Start now: Make contact with groups that let students collaborate on initiatives and issues around the world. Try SEED ePALs, iEARN, or GLOBE in addition to GLOBE. They provide entertaining programs for students as well as pedagogical assistance for teachers.


4. Internet publication to reach a worldwide audience

These days, students should use technology to not only share their research and ideas within the confines of the classroom or school, but also to share their learning with a global audience through websites and online publishing platforms.

The student publication International Insider from the College of Staten Island High School for International Studies (CSI) in New York City is one illustration. Students from CSI communicate regularly with student reporters in other nations, including Bahrain, Belarus, Egypt, Poland, and Syria, using a free blogging tool, to cover themes ranging from global warming to the violence in Iraq. Through the PEARL World Youth News Service, a collaboration between iEARN and the Daniel Pearl Foundation that serves as an international wire service for publishing youth-produced news articles online and in student newspapers worldwide, they have also contributed to student newspapers all over the world.

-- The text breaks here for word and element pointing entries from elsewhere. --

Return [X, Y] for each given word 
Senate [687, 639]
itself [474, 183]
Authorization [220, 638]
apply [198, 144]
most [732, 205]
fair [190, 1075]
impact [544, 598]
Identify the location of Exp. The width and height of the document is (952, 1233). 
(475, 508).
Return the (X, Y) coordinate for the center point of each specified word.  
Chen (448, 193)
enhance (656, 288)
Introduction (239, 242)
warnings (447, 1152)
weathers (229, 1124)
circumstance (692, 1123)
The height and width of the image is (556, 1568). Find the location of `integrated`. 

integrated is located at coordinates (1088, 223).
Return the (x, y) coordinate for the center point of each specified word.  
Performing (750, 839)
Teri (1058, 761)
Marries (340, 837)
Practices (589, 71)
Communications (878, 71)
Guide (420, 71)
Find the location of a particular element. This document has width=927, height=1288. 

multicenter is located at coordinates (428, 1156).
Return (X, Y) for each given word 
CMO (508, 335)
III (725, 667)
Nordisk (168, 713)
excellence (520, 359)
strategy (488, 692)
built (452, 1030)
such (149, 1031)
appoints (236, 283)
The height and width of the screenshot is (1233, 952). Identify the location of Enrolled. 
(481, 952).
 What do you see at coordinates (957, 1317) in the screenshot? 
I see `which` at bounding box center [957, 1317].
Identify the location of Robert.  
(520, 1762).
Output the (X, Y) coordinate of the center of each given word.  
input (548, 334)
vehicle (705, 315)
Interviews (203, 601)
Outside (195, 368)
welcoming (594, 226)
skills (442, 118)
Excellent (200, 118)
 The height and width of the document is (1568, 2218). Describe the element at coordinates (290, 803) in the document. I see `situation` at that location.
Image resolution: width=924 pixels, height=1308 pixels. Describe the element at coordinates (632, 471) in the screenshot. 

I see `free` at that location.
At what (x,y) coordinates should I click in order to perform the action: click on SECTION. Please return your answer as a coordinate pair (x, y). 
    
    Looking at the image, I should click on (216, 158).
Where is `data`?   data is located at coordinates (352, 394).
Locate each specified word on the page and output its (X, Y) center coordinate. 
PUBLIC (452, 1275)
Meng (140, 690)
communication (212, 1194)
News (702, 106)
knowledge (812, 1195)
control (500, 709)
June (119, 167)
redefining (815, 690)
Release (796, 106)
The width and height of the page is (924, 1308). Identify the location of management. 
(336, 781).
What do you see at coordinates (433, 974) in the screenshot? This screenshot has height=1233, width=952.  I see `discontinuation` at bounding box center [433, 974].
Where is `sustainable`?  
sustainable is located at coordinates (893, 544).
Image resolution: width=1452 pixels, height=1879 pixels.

Start now: Starting a free blog with Blogger, WordPress, or another similar platform is as simple as publishing. Take into account the Oracle Foundation’s ThinkQuest competition for students for a more organized—and sophisticated—option. Integrated global teams address global issues and disseminate research and suggestions for improvement.

5. Make use of virtual simulation’s power

to comprehend the complexity of the world and develop solutions. Students can test out global theories while immersing themselves in the target topic by using virtual reality, games, and modeling tools that imitate real-world experiences through technology.


A New York City after-school program called Global Kids has included game creation into their online leadership curriculum for teenagers. A group of high school students developed “Ayiti: The Cost of Life,” a game in which players take on the virtual responsibility of a fictional family in Haiti and make decisions regarding when to send children to school versus work and how to allocate limited resources. The game was developed in collaboration with Global Kids staff and a game design company.

Start now: With Games for Change, a company that promotes online games for social change, you can find Ayiti and other “serious games” on international concerns.

There are multiple ways to include global knowledge and abilities in any of these instances. Start exploring how these might integrate into your digital media efforts.